It is important to remember that the changes that go on in metamorphism are mostly in rock texture. The chemical composition of metamorphic rock is altered very little. The basic changes that do occur include the addition or loss of water and carbon dioxide. The biggest changes of metamorphic transformation, then, have to do with the way minerals are rearranged.
A chemical shift in the composition of metamorphic rock can also be changed by the addition or removal of different elements. This can happen as a result of the intrusion of magma bringing new minerals into contact with existing rock. Sometimes this can be seen through color changes in minerals of the same basic chemical composition.
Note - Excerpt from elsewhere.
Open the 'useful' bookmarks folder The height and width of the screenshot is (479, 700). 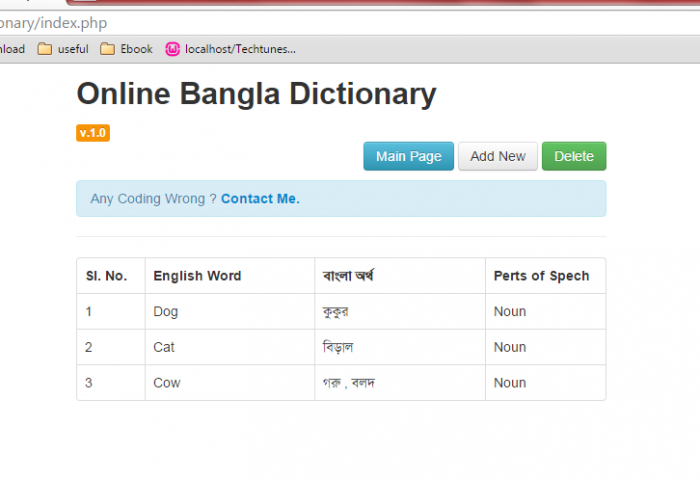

When hot, mineral-rich waters rise through magma, they carry a variety of elements. Some of these elements include sulfur, copper, sodium, potassium, silica, and zinc ions to name a few. These minerals come from magma and intruded rock, during the time that water is filtering upward through the crust. On this journey, they interact with other minerals and chemicals replacing some of their own minerals with others. This type of chemical interaction and substitution is called metasomatism. Metal deposits like copper and lead are formed in this way.
Index Minerals
A Scottish geologist, George Barrow, noticed that rocks having the same overall mineral make up (like shale) could be seen to go through a series of transformations throughout specific zones in a metamorphic region. He found that minerals in individual zones had specific mineral configurations. As he studied minerals across a zone, he found that when new metamorphic mineral configurations were created, it was predictable.
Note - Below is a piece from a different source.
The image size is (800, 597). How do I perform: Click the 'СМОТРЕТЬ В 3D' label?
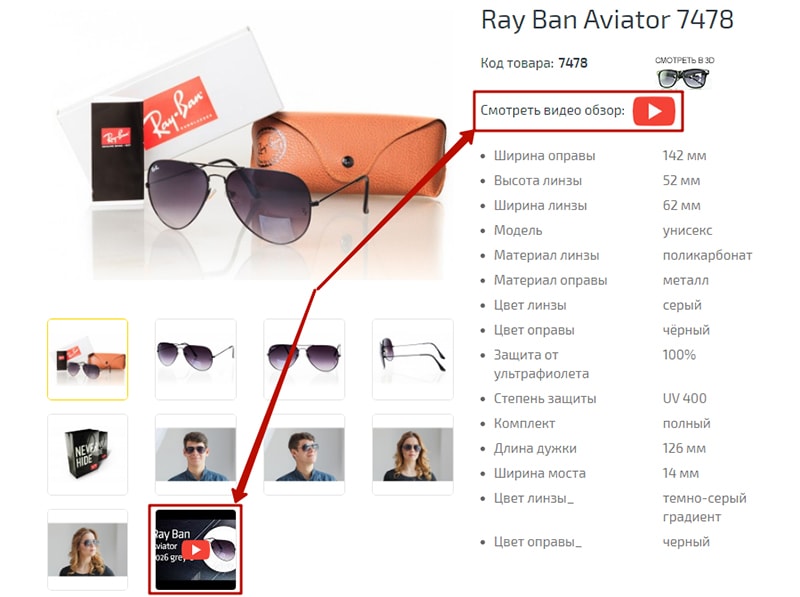685,60
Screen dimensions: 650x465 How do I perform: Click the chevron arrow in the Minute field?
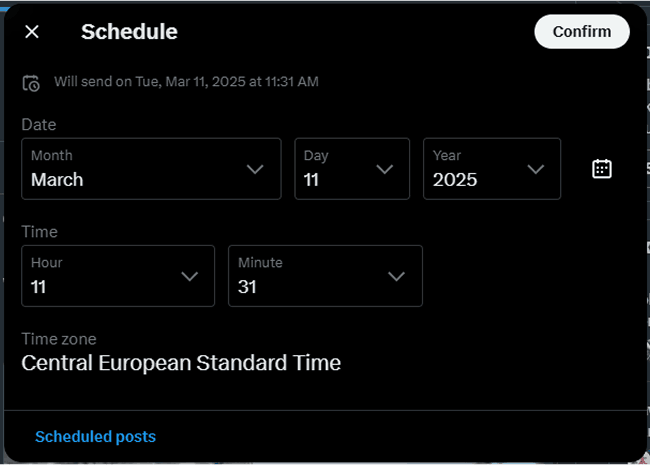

The first appearance of index minerals marks the boundary of lowto high-grade metamorphic rock changes in a specific regional zone.
Barrow found that mineral (shale) configuration changes happened with regard to index minerals. These index minerals acted like milestones in the low- to high-grade metamorphic rock transformation process. Barrow found that the domino effect of metamorphism happened in the following series:
chlorite -> biotite -> garnet -> staruolite -> kyanite -> sillimanite ->
Low grade->High grade
When Barrow and his team studied the geological maps of the Scottish Highlands, they were able to plot where certain minerals started and stopped. They marked the locations of certain minerals and called these connected places isograds.
An isograd is a marker line on a map connecting different areas of certain minerals found in metamorphic rock.
Metamorphic Rock Textures
Metamorphic rocks are divided into two categories, foliated and nonfoliated. Foliate comes from the Latin work folium (meaning leaf ) and describes thin mineral sheets, like pages in a book. Metamorphic minerals that align and form bands, like granite gneiss and biotite schist, are strongly banded or foliated.
When metamorphic mineral grains align parallel in the same plane and give rock a striped appearance, it is called foliation or foliated rock.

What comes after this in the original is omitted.